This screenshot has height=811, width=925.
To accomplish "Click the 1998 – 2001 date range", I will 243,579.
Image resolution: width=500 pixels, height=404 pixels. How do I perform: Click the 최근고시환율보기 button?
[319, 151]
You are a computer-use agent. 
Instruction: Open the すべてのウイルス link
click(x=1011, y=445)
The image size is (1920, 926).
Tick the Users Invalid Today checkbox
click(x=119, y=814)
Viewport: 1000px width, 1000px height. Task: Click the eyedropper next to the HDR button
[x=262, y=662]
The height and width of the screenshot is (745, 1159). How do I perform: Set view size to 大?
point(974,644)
####
* _Problem requirements_: At the line with "The height and", begin reproducing the material above exactly, and continue through its last line.

* _Written solution_:
The height and width of the screenshot is (745, 1159). How do I perform: Set view size to 大?
point(974,644)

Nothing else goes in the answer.